DATA PROVIDED =>
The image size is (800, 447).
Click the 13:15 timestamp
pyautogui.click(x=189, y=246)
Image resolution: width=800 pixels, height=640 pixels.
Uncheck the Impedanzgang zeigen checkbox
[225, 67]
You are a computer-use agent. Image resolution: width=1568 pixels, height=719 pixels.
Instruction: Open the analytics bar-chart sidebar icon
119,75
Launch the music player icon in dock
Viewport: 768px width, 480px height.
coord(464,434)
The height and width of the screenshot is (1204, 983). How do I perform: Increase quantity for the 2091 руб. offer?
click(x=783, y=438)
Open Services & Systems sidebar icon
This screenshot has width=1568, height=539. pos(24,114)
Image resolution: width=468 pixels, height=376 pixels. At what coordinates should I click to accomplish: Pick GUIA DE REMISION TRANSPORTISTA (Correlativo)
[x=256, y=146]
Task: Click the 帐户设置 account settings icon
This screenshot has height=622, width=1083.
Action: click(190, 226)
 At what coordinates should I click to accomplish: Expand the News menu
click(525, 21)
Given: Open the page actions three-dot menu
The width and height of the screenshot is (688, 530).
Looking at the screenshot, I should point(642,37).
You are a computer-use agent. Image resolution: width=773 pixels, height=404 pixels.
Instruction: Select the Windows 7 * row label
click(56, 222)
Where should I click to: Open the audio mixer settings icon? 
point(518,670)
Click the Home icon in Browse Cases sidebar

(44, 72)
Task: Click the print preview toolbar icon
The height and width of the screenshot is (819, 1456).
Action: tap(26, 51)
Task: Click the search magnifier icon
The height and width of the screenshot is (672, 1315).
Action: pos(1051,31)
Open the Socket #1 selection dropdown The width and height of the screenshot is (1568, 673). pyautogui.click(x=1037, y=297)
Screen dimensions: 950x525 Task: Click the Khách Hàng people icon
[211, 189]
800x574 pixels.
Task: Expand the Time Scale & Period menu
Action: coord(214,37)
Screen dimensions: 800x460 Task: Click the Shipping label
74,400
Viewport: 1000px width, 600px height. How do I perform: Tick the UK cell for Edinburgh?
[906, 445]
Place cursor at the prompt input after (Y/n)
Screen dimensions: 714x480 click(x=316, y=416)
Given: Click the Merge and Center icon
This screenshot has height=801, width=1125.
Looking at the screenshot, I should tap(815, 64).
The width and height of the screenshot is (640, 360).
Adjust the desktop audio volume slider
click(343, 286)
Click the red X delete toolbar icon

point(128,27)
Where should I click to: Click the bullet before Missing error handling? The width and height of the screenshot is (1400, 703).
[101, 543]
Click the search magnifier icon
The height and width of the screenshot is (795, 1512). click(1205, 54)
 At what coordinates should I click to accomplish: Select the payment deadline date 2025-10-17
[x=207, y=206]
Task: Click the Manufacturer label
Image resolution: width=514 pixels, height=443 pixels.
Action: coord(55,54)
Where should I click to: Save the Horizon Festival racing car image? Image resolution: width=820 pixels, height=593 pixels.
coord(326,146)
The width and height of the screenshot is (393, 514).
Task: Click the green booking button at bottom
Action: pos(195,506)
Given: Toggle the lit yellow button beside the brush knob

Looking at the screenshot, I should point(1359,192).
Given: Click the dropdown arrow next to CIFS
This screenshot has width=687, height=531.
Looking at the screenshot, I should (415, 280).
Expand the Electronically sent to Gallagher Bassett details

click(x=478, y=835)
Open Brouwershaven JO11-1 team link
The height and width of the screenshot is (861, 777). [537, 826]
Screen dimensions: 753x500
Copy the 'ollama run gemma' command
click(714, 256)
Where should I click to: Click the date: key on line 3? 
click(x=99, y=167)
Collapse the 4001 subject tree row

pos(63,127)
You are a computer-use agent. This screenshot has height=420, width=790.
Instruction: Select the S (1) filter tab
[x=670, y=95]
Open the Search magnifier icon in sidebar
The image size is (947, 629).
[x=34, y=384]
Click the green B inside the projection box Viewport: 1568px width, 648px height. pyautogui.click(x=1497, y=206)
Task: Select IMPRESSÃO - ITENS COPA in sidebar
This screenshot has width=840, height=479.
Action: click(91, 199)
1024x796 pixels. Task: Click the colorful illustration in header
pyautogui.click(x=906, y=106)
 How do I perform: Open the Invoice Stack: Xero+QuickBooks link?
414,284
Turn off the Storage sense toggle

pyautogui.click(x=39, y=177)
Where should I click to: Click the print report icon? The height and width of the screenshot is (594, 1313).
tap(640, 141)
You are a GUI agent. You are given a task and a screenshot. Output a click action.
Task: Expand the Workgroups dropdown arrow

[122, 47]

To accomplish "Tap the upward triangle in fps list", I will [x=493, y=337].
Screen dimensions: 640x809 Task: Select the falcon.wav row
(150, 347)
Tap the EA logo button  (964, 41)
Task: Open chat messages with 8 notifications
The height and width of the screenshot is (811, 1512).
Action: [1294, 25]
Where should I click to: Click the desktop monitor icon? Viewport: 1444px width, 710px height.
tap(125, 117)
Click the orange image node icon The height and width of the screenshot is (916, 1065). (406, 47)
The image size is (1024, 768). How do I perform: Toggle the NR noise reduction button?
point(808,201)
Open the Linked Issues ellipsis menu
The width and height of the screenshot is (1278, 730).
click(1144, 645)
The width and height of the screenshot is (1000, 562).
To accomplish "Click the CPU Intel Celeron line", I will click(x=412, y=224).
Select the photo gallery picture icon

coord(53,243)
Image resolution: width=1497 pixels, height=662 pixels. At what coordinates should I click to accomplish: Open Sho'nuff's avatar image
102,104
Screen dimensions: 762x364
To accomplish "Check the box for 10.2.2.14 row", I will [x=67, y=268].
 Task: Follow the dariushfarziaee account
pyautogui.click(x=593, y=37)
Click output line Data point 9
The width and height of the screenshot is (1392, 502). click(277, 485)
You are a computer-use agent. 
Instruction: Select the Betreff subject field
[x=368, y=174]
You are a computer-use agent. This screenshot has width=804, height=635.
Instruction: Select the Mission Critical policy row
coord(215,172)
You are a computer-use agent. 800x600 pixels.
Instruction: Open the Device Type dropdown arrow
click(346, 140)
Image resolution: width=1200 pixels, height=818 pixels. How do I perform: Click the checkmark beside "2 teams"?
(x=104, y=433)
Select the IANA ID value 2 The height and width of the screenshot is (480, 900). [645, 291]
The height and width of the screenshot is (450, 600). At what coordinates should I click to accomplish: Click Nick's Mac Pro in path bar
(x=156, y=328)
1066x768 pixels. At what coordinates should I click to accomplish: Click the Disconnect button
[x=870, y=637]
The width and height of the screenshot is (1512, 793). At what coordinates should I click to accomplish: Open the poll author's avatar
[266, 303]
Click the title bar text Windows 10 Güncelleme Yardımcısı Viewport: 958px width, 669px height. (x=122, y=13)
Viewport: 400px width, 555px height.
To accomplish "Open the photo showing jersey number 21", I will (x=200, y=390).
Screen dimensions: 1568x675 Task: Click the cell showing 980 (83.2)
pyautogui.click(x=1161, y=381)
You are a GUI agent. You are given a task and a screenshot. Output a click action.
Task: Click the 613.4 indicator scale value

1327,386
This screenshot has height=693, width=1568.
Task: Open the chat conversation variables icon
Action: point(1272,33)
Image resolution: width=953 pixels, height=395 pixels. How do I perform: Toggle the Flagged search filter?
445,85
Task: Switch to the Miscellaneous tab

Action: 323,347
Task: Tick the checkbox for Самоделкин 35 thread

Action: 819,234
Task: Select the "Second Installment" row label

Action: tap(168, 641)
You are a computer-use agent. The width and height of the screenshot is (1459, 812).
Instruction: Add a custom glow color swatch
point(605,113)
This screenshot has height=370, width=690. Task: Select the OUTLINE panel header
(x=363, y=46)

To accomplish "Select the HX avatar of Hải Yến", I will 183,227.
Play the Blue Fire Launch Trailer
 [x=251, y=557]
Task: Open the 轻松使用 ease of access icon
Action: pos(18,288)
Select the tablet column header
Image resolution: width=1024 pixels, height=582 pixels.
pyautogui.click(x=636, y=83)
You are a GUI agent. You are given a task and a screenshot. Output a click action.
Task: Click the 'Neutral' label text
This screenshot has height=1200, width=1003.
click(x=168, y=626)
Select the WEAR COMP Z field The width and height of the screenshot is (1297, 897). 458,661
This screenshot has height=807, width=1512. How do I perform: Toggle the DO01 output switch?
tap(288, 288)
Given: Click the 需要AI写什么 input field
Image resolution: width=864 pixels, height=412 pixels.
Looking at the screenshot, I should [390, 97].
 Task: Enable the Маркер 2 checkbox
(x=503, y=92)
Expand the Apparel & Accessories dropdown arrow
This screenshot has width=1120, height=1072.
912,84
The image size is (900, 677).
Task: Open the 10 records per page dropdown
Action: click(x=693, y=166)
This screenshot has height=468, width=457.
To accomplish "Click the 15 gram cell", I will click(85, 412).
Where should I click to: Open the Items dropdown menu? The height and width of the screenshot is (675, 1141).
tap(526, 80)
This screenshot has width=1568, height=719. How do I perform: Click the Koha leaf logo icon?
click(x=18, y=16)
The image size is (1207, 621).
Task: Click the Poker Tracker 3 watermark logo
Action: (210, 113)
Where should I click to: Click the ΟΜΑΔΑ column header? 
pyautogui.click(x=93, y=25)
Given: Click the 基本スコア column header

TASK BRIEF => Look through the listing above and copy each line where the string "text" occurs.

PROBLEM SOLUTION =>
Click the title bar text Windows 10 Güncelleme Yardımcısı Viewport: 958px width, 669px height. (x=122, y=13)
Task: Click the 'Neutral' label text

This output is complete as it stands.